At the end of the film, Eric — so that Wen can grow into an adult with Andrew — insists that Andrew kill him to put a stop to the apocalypse. He does so, Wen and Andrew survive, and the end of the world does not arrive. In the book, Wen (the adorable 7-year-old) is accidentally killed, but because the choice to make a sacrifice must be intentional, Wen’s death does not stop the supposed apocalypse. Andrew and Eric still must make a sacrifice. Instead of sacrificing one another, Andrew and Eric decide not to, and the novel ends with the fate of the world left an open question.

Tremblay believed his ending was the more hopeful one. I disagree, but I understand why he believes that, as he explains to the Los Angeles Times:

When I wrote it, I tried to divorce myself from thinking about if there was an apocalypse or not. I purposely tried to keep each piece of information balanced. And at a certain point in telling the story it didn’t matter to me if the apocalypse was happening because the story to me became, “What were Eric and Andrew going to choose?”

That was the story: their choice. Their ultimate rejection of fear and cruelty, whether or not the apocalypse is happening. What has happened in the cabin and what they’re presented with is wrong; it’s immoral, and they refuse. And I find that hopeful, especially in the context of when I wrote the book.
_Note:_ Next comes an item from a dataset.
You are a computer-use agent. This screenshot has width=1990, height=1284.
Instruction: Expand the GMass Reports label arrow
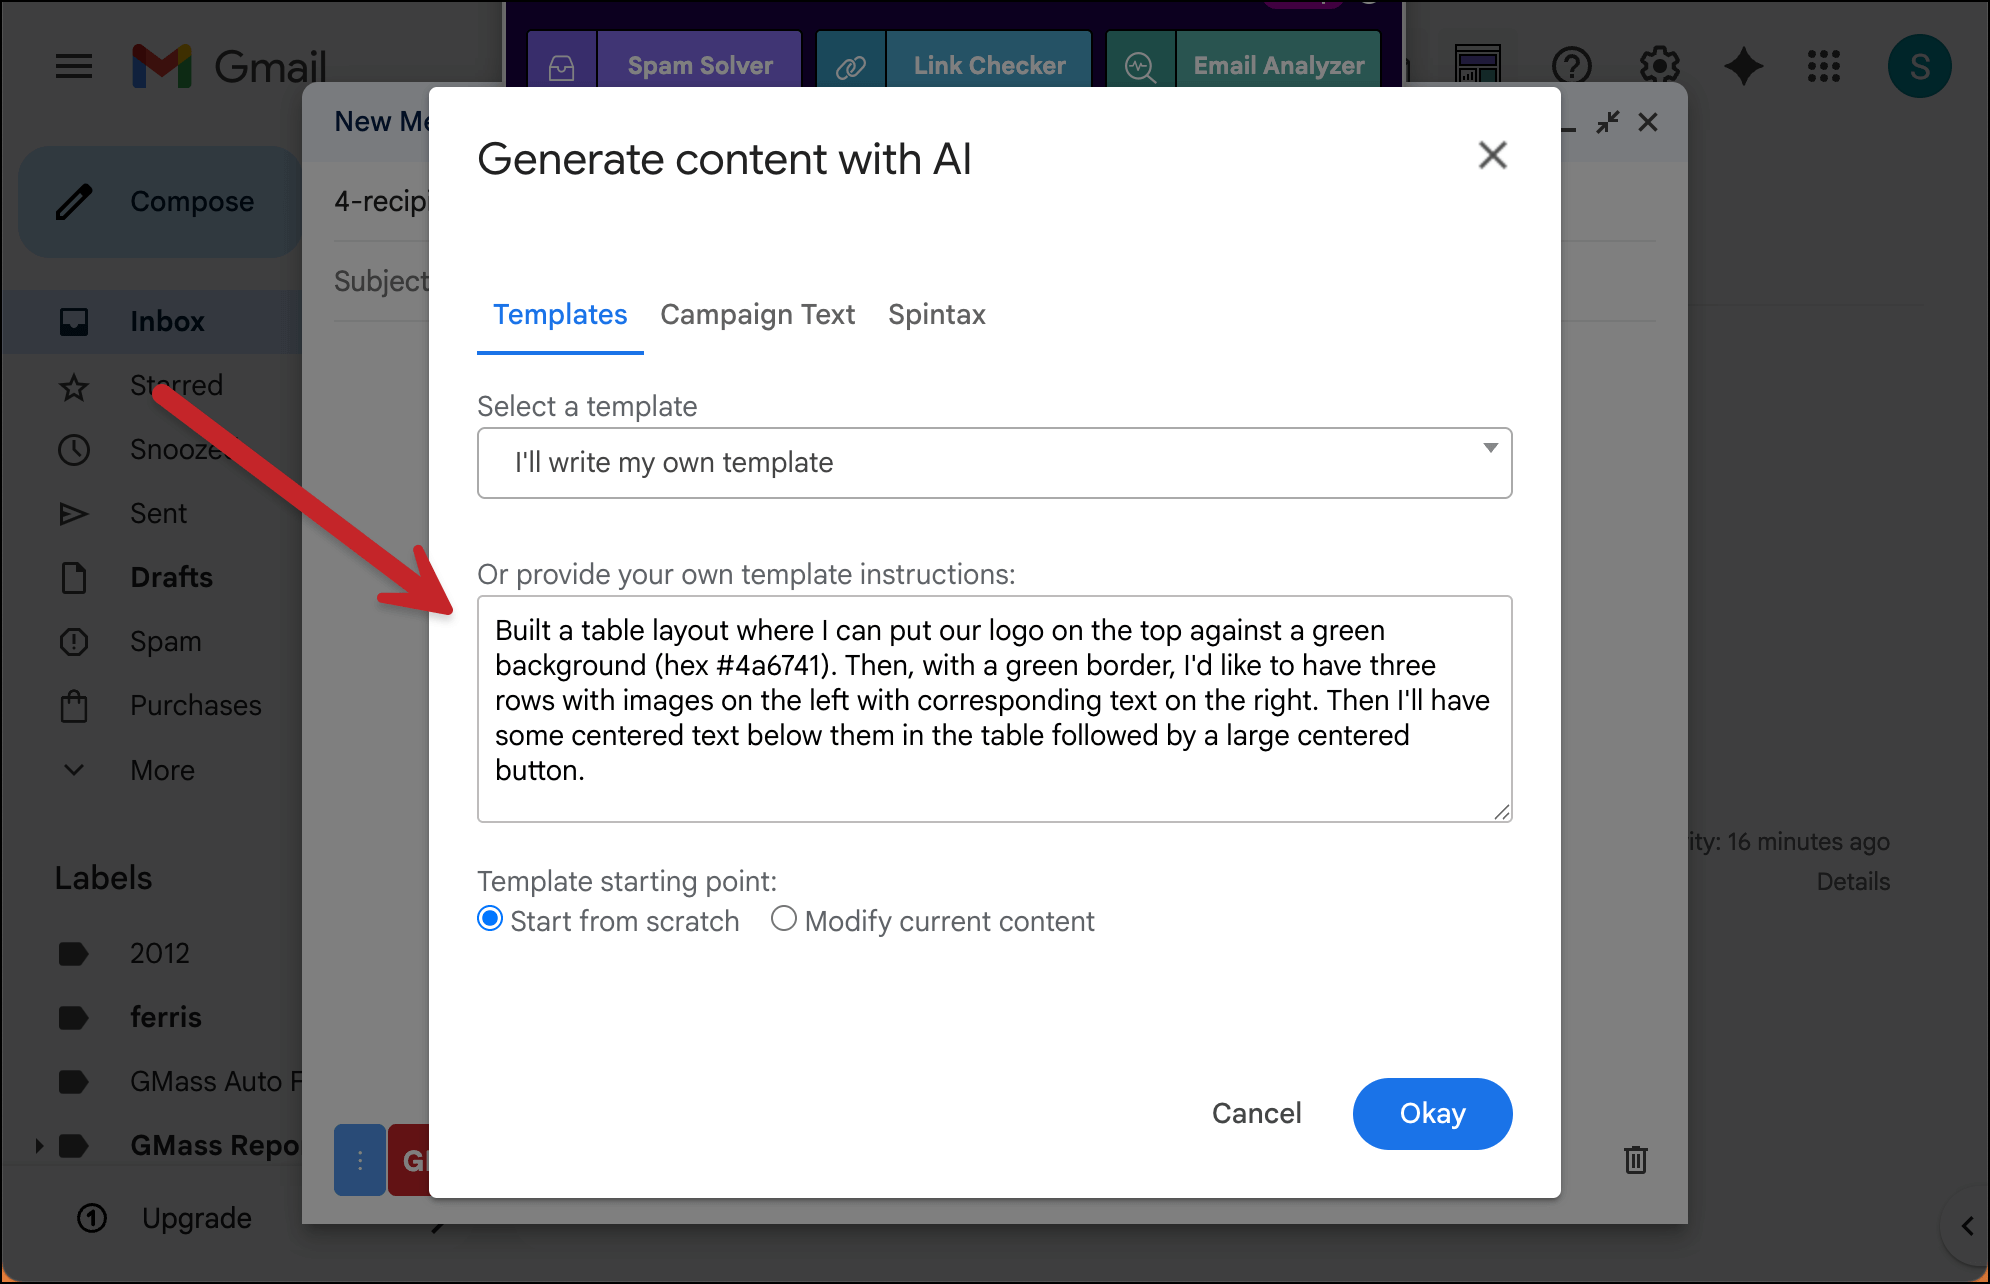point(39,1145)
Tremblay also noted that a lot of people were pissed off about the ambiguous ending. I didn’t hate it, but I think that — as a parent — any ending in which the child dies is a bad one. Whether there was actually an apocalypse in the novel or not wouldn’t matter to me. Once Wen died, all hope is lost.

I think the movie’s ending is way darker than my book. I don’t mean to say this flippantly. But politics aside, on a character level, the idea of, “What are Andrew and Wen going to do now?” Not only did they just kill Eric — how will they go on after with that knowledge? — but also with the knowledge that this supreme being that controls the universe was so unremittingly cruel to them? I would never write a sequel to “The Cabin at the End of the World,” but I’m actually weirdly interested in a story of what Wen and Andrew do now.

This is such an interesting perspective because, for me, there’s no question. Once it is established that the impending apocalypse is real, one of the parents is going to sacrifice our self so that the other can live out the rest of their life with the kid. If I didn’t know whether the apocalypse was real or not, it wouldn’t matter. My only child is dead and things are pretty bleak, but if I could save the world for the rest of humanity by sacrificing myself? I’d opt to do that rather than stubbornly refuse out of some sort of misguided belief that simultaneous planes falling from the sky, a pandemic, and a tsunami were not religious in nature. I’m not a religious person, but come on! I don’t need frogs to fall from the sky to get the hint.

This really goes to the same question posed by The Eternals. Any mathematical calculation or cost/benefit analysis would result in the same thing: One of the parents sacrificing themselves. Maybe that calculation, however, is different if you are a hardcore atheist.

As for what Andrew and Wen will do now? They’re going to live their life in a way that best honors Eric, of course. The sequel would be boring.